• **The problem**
Records follow. Pull out every line that contains "named".

• **Dataset entries**

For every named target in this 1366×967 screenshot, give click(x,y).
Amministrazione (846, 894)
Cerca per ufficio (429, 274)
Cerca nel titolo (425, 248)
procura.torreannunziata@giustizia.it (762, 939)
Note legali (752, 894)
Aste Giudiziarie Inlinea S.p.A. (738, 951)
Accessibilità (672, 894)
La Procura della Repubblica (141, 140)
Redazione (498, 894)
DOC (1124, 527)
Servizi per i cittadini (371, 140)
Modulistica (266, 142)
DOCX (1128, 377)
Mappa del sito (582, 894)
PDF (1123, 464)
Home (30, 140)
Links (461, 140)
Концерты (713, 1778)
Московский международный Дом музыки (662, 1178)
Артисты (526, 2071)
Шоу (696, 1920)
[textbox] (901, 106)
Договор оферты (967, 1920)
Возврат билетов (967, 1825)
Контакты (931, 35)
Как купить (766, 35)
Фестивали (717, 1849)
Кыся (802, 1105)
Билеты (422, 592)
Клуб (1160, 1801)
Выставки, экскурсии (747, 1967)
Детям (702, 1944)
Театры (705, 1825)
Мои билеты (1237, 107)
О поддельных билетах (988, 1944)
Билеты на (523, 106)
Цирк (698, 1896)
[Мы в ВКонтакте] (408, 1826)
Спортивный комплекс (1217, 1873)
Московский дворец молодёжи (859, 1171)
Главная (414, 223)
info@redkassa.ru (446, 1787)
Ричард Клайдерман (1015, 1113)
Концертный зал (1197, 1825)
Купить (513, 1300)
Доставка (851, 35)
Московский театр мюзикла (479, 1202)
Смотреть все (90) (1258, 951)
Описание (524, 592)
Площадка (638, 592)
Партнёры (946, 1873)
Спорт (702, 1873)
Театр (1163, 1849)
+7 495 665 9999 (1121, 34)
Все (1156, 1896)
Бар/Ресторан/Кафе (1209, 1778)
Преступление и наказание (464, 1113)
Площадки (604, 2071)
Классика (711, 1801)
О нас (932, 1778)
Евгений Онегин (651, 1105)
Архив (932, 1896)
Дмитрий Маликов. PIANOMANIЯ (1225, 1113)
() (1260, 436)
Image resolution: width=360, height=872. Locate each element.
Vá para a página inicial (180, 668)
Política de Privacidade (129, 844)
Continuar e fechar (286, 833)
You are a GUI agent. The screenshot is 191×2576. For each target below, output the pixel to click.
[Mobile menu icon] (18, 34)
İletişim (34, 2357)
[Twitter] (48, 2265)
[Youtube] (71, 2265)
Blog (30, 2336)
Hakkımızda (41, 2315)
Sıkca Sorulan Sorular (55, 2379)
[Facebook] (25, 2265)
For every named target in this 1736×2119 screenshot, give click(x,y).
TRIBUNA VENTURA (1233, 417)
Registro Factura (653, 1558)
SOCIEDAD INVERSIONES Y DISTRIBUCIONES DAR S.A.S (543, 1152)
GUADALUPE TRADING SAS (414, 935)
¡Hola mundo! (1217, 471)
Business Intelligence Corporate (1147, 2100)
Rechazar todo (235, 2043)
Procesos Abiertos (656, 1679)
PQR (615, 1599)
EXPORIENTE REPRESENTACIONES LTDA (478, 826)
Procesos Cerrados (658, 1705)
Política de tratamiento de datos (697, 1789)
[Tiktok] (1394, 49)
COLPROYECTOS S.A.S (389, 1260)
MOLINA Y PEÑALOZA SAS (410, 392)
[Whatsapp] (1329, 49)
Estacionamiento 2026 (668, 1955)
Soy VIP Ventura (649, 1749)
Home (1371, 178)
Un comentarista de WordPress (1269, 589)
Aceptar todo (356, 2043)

• **Final answer**
For every named target in this 1366×967 screenshot, give click(x,y).
For every named target in this 1736×2119 screenshot, give click(x,y).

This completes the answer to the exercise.